*Extrait de page*

================

Language of document : ECLI:EU:F:2015:65

ARRÊT DU TRIBUNAL DE LA FONCTION PUBLIQUE
DE L’UNION EUROPÉENNE
(juge unique)

25 juin 2015

Affaire F‑67/14

Filip Mikulik

contre

Conseil de l’Union européenne

« Fonction publique – Fonctionnaires – Période de stage – Prolongation du stage – Licenciement à la fin du stage – Stage effectué dans des conditions irrégulières »

Objet :      Recours, introduit au titre de l’article 270 TFUE, applicable au traité CEEA en vertu de son article 106 bis, par lequel M. Mikulik demande, d’une part, l’annulation de la décision du Conseil de l’Union européenne du 25 juin 2013 mettant fin à son contrat d’engagement ainsi que celle de la décision du 8 avril 2014 rejetant sa réclamation contre ladite décision, d’autre part, l’indemnisation du préjudice matériel et moral qu’il estime avoir subi.

Décision :      Le recours est rejeté. M. Mikulik supporte ses propres dépens et est condamné à supporter les dépens exposés par le Conseil de l’Union européenne.

Sommaire

1.      Fonctionnaires – Recrutement – Stage – Décision de non-titularisation du fonctionnaire stagiaire – Décision de licenciement du fonctionnaire titulaire – Différence de nature juridique – Éléments d’appréciation respectifs à retenir

(Statut des fonctionnaires, art. 34)

2.      Fonctionnaires – Recrutement – Stage – Objet – Conditions de déroulement – Appréciation par rapport aux fonctions exercées par le fonctionnaire stagiaire

(Statut des fonctionnaires, art. 34, § 3)

================

[Lignes du jeu de données]
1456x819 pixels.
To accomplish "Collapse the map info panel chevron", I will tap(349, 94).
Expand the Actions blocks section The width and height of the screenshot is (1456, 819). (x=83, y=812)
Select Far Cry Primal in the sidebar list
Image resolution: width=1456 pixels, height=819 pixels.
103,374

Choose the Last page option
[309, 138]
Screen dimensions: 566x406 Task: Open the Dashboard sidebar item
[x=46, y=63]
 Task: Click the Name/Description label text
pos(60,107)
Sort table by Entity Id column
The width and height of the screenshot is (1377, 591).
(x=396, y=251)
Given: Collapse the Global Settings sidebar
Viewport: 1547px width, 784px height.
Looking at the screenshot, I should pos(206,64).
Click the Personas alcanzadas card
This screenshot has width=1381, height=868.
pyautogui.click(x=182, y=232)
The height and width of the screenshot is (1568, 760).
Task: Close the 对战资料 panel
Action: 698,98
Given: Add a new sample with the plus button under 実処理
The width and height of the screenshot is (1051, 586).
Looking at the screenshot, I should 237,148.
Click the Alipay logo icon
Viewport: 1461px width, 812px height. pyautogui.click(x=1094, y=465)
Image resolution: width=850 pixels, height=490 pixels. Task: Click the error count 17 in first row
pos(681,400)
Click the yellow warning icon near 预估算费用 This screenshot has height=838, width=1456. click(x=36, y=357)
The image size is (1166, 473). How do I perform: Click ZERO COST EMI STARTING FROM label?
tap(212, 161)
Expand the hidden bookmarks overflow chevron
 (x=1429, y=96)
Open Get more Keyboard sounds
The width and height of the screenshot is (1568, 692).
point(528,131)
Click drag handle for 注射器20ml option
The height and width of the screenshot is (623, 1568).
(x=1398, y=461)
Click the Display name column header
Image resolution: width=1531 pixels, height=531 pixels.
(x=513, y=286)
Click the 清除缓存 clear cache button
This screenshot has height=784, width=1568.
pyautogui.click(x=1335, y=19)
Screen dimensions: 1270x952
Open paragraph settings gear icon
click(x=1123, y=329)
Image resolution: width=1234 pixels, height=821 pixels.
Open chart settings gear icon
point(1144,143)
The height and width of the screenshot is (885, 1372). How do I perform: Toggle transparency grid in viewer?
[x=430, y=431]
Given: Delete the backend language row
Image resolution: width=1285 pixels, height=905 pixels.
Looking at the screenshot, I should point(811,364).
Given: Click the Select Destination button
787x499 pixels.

================

Recopiez à l'identique tout le passage de l'extrait de l'arrêt qui va de « Affaire F‑67/14 » jusqu'à « estime avoir subi. ». Le listing n'est d'aucune utilité ici.

*Corrigé*
Affaire F‑67/14

Filip Mikulik

contre

Conseil de l’Union européenne

« Fonction publique – Fonctionnaires – Période de stage – Prolongation du stage – Licenciement à la fin du stage – Stage effectué dans des conditions irrégulières »

Objet :      Recours, introduit au titre de l’article 270 TFUE, applicable au traité CEEA en vertu de son article 106 bis, par lequel M. Mikulik demande, d’une part, l’annulation de la décision du Conseil de l’Union européenne du 25 juin 2013 mettant fin à son contrat d’engagement ainsi que celle de la décision du 8 avril 2014 rejetant sa réclamation contre ladite décision, d’autre part, l’indemnisation du préjudice matériel et moral qu’il estime avoir subi.